(Beginning of Exercise inputs)

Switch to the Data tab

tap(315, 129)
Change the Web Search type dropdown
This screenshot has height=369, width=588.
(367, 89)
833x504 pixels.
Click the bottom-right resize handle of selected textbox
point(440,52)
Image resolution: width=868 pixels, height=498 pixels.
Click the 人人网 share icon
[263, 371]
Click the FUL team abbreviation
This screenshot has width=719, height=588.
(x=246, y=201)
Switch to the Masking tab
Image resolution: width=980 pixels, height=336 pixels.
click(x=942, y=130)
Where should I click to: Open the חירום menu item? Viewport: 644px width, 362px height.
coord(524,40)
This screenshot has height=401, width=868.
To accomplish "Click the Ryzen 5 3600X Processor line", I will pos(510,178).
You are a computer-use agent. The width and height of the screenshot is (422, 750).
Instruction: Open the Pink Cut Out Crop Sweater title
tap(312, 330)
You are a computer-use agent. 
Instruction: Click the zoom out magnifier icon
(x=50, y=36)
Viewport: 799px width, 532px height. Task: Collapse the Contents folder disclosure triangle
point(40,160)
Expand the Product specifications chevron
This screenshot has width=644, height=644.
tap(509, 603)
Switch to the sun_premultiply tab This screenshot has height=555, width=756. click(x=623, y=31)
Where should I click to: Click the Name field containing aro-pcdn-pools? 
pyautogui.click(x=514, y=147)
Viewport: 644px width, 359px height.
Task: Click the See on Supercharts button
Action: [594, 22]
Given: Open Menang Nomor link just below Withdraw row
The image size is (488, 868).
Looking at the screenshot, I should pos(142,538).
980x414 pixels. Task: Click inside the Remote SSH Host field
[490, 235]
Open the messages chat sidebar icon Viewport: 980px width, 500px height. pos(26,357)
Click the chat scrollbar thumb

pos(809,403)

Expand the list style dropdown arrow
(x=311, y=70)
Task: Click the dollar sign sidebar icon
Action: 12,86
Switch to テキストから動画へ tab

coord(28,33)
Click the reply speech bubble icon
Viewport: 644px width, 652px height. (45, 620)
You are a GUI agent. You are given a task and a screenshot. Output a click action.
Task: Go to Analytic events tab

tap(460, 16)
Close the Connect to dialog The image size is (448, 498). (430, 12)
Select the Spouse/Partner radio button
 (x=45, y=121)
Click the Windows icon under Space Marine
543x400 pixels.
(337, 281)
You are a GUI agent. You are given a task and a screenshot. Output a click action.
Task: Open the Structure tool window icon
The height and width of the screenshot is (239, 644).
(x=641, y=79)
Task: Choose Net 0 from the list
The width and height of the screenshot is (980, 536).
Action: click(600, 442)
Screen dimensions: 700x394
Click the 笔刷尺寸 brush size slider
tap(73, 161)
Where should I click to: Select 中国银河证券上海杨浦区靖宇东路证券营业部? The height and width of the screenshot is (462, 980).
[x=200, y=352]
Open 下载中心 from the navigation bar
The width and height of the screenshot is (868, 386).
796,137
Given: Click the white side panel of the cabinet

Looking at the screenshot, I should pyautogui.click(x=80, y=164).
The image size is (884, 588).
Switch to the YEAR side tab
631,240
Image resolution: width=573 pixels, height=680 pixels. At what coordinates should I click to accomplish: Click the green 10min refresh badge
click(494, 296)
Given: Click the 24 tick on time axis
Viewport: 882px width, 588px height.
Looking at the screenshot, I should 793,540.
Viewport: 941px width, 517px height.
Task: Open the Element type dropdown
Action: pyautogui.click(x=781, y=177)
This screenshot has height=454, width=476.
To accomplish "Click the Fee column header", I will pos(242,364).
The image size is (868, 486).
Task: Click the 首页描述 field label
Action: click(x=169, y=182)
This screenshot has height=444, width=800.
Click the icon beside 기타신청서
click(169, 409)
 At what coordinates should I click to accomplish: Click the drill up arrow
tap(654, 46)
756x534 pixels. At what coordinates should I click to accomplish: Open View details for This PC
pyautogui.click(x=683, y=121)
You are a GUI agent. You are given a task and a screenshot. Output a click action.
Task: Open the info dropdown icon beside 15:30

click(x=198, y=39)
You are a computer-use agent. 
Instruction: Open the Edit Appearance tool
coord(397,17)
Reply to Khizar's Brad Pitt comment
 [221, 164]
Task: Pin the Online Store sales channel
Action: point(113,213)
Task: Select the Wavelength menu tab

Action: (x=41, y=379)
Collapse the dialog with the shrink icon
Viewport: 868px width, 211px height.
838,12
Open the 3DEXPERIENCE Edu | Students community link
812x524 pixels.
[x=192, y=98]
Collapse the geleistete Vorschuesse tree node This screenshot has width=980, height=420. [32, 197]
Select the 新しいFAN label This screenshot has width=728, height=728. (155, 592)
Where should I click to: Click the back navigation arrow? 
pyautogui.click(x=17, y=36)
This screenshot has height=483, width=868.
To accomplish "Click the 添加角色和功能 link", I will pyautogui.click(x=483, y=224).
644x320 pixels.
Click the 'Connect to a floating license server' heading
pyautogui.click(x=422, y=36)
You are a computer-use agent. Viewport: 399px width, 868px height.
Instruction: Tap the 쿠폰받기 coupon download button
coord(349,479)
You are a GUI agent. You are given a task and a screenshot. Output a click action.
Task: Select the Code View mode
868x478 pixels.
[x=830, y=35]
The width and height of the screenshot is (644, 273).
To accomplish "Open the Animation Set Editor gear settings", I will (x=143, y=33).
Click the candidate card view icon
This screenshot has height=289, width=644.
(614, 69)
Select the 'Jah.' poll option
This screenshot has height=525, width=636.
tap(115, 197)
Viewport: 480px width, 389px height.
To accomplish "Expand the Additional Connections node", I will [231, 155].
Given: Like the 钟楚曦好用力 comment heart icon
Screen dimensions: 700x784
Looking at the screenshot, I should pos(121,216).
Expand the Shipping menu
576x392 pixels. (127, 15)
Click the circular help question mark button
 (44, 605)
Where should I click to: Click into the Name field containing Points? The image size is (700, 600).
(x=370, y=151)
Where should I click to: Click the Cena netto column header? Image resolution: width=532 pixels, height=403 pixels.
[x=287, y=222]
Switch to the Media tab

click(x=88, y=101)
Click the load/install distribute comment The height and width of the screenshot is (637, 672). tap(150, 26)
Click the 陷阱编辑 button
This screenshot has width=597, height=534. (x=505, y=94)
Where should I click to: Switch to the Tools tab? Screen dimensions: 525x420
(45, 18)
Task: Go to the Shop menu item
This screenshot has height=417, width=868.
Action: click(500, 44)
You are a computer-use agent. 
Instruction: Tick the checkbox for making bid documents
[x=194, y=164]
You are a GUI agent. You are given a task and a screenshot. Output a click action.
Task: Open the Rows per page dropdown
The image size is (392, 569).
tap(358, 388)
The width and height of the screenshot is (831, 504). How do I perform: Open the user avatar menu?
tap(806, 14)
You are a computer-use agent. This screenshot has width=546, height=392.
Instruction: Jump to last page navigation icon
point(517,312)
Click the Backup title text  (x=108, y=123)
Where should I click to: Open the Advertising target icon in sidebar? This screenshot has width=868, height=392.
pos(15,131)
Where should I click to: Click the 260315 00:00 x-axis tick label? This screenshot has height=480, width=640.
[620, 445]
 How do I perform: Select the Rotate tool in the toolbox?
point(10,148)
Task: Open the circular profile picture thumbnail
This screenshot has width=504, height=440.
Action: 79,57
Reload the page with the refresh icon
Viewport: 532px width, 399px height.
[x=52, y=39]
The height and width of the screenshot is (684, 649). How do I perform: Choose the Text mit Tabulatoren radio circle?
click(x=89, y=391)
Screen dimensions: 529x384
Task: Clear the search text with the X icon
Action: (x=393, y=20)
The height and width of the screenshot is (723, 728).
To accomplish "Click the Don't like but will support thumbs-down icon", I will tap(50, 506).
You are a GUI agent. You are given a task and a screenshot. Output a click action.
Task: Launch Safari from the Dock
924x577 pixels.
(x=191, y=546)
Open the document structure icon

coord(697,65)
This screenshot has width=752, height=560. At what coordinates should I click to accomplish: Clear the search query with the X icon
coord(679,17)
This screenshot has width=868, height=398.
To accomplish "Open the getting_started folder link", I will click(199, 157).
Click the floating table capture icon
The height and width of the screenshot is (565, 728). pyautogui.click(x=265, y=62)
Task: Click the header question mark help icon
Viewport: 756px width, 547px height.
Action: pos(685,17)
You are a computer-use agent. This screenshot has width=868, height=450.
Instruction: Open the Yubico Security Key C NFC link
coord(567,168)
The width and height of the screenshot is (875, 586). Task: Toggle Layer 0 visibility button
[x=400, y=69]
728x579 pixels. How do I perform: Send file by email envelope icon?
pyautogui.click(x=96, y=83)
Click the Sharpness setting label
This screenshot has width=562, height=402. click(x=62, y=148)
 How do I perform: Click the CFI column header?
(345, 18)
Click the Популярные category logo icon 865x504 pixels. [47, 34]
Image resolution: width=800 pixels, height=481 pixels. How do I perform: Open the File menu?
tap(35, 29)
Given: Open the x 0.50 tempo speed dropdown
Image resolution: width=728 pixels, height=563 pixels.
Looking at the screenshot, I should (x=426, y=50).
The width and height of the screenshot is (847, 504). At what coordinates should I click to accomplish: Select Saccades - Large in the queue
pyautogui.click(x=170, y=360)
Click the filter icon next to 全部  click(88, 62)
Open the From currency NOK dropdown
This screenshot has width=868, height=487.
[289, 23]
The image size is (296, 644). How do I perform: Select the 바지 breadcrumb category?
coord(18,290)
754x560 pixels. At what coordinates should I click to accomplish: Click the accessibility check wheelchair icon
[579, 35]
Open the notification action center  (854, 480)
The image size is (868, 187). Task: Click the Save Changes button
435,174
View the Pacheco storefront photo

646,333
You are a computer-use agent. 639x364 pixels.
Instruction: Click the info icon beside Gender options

(End of Exercise inputs)

Each line from the one that includes "Open the notification" down to the close of the records above is to be given again exactly, and no other line is to appear.

Expected answer:
Open the notification action center  (854, 480)
The image size is (868, 187). Task: Click the Save Changes button
435,174
View the Pacheco storefront photo

646,333
You are a computer-use agent. 639x364 pixels.
Instruction: Click the info icon beside Gender options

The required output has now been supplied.